U.N. begins new bid for war-crimes court
NEW YORK Cambodia and the United Nations resumed long-stalled talks yesterday in hopes of bringing to justice former Khmer Rouge leaders blamed for some 1.7 million deaths more than two decades ago.
U.N. officials said there was no time limit or specific agenda for the talks beyond exploring "what to do next, where to go from here," in trying to set up a special court to try the leaders of the ultra-Maoist group.
The Khmer Rouge is accused of ruling through torture, execution, hard labor and starvation in Cambodia's "killing fields" while in power from 1975 to 1979.

Mosque attacked with grenade
AMSTERDAM A Dutch mosque was damaged over the weekend by a hand grenade thrown through a window, police said yesterday. The Amsterdam mosque, which was empty at the time, suffered minor damage after the grenade exploded in a washroom early Saturday. A witness saw two men speed away on a motorcycle after the blast, police said.

Robbers target aid warehouses
KANDAHAR The future of aid operations in the destitute Afghan province of Zabul is under threat after a series of armed robberies and a grenade attack on aid agencies in the past week, officials said yesterday.
Armed men have stolen at least seven vehicles belonging to British, American and Afghan aid agencies in broad daylight, aid workers and government officials said.
Zabul Gov. Hamidullah Tokhi blamed members of the former Taliban regime for the robberies and for a grenade attack on the office of the Afghan Development Agency, which caused some damage but no injuries.

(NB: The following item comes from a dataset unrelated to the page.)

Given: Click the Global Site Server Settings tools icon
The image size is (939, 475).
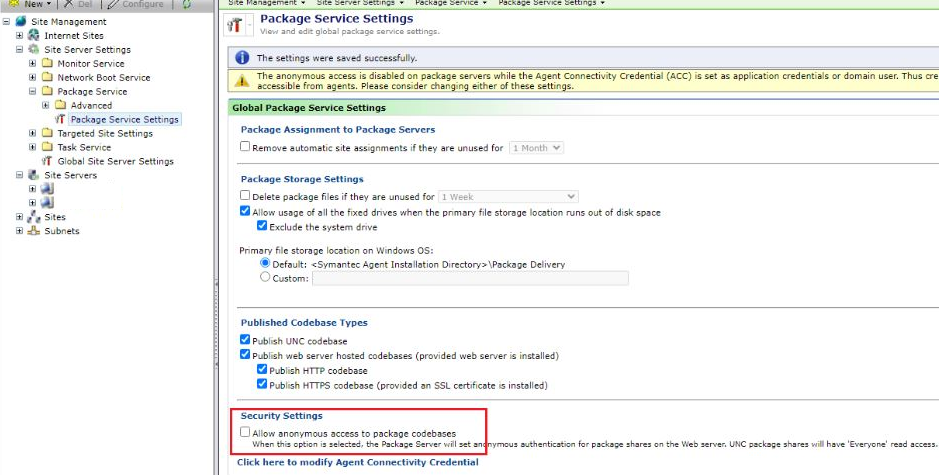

Protestant pipe bomb planted at girls' school
BELFAST Protestant militants said they had planted a pipe bomb found attached to a gate at Northern Ireland's Holy Cross girls' school yesterday.
Police said the device was defused shortly before the children were due to arrive for a new term.
Later, in a statement to the British Broadcasting Corp. in Belfast, the "Red Hand Defenders" a cover name used in the past by elements of the outlawed Ulster Defense Association said they planted the device.
Holy Cross hit the headlines in 2001 when vivid images were flashed around the world of Catholic children braving a barrage of Protestant abuse.